Kein Platz für Gewalt: ESWE-Chefin Marion Hebding bezieht Stellung
Die Geschäftsführung der ESWE Verkehrsgesellschaft findet zur Vorstellung der Kampagne am Mittwoch, 10. Juni, deutliche Worte: „Für Respektlosigkeit oder gar Gewalt darf in Bussen kein Platz sein. Nicht unter den Fahrgästen und nicht gegenüber unserem Personal. Wir bringen mit der Kampagne zum Ausdruck, dass wir störendes Verhalten nicht tolerieren und möchten für einen besseren Umgang aller Beteiligten im ÖPNV sensibilisieren“, erklärt Marion Hebding, Geschäftsführerin der ESWE Verkehr.
Zwar seien die klaren Spielregeln und Rahmenbedingungen für die Fahrt mit dem Bus fest in den allgemeinen Beförderungsbedingungen verankert, doch von einzelnen Personen werden diese immer wieder ignoriert. Dem soll nun mit gezielter Aufklärung entgegengewirkt werden.

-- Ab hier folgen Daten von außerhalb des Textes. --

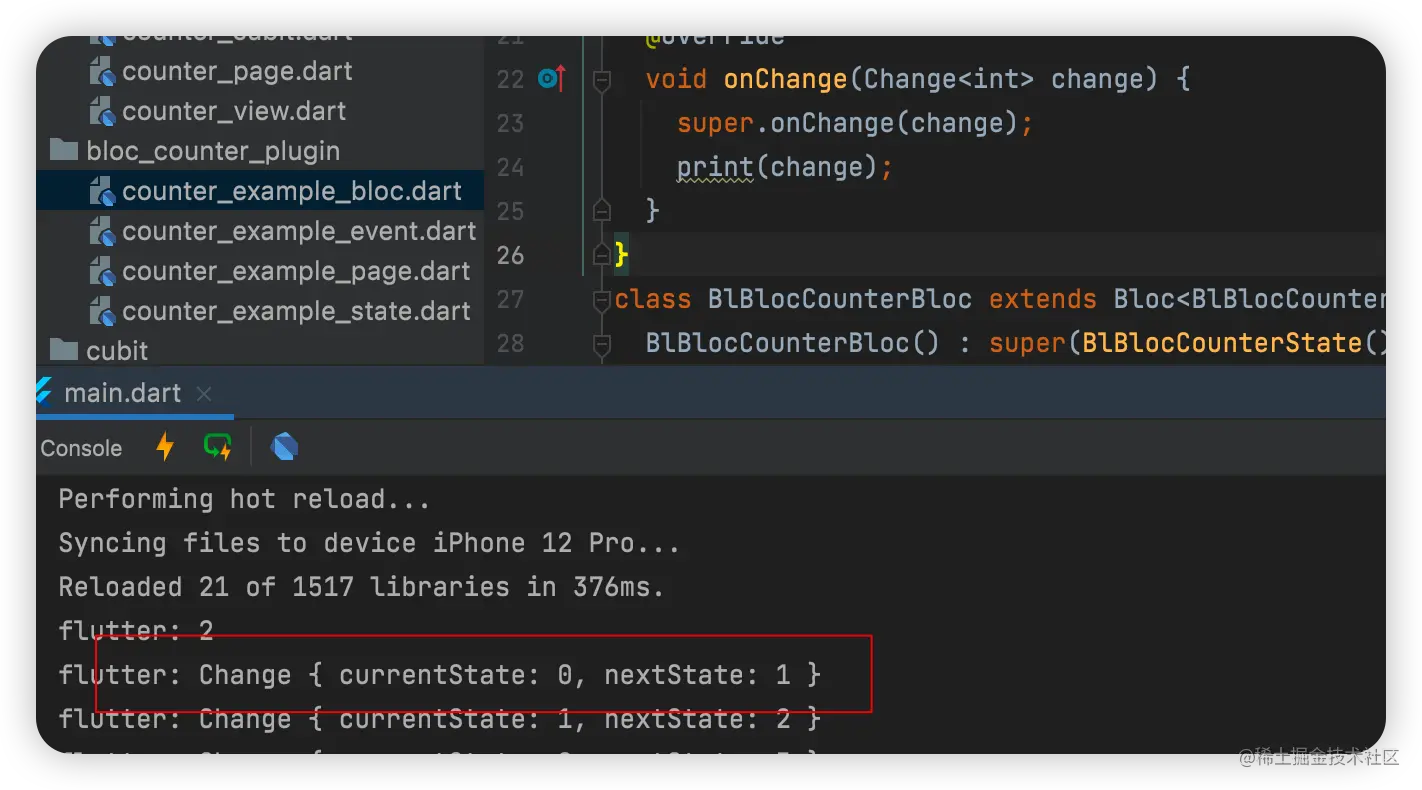Open Dart DevTools icon in console toolbar
The height and width of the screenshot is (790, 1422).
click(285, 447)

Positive Botschaften statt starrer Verbote – „Damit die Musik privat bleibt“
Das Besondere an der neuen Respektkampagne: Die ESWE Verkehr setzt bewusst nicht auf erhobene Zeigefinger oder neue Verbote, sondern rückt das gewünschte, positive Verhalten in den Fokus. Mit eingängigen Slogans und modernen Motiven werden typische Alltagssituationen aufgegriffen. So heißt es auf den Grafiken beispielsweise: „Respekt ist: wenn deine Musik privat bleibt“ oder „Respekt ist: wenn du an andere denkst“.

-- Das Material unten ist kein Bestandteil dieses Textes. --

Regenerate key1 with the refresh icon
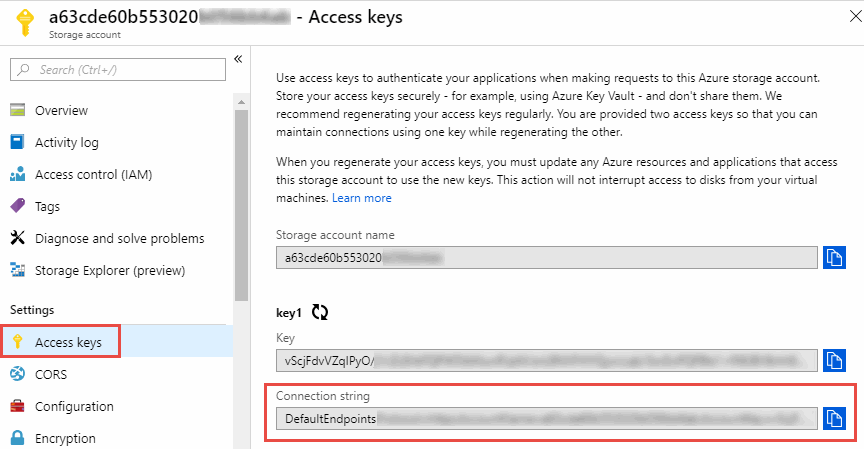Screen dimensions: 864x449 [320, 312]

„Wir senden bewusst positive Botschaften aus, damit die Menschen mitmachen, einander helfen und der Bus zu einem Ort wird, an dem sich alle wohlfühlen“, so Hebding weiter. „Uns ist bewusst, dass sich im ÖPNV letztlich auch allgemeingesellschaftliche Probleme zeigen. Aber Rücksicht, Fairness und Respekt kosten nichts und können viel bewirken.“
Plakate, Social Media und Bus-Werbung – Aktion wird massiv ausgeweitet
Zum offiziellen Auftakt im Juni 2026 startet die Kampagne zunächst digital auf den hauseigenen Online- und Social-Media-Kanälen von ESWE Verkehr sowie auf den Informationsbildschirmen direkt in den Fahrzeugen. In den kommenden Monaten wird die Aktion dann Schritt für Schritt im gesamten Wiesbadener Stadtgebiet ausgeweitet.
Fahrgäste werden den Respekt-Aufruf künftig unter anderem auf großflächigen Plakaten an den Haltestellen im Liniennetz sowie als unübersehbare, großformatige Busaußenwerbung auf den Straßen der Landeshauptstadt sehen. Mehr Informationen sowie alle Kampagnenmotive stehen im Internet auf eswe-verkehr.de bereit.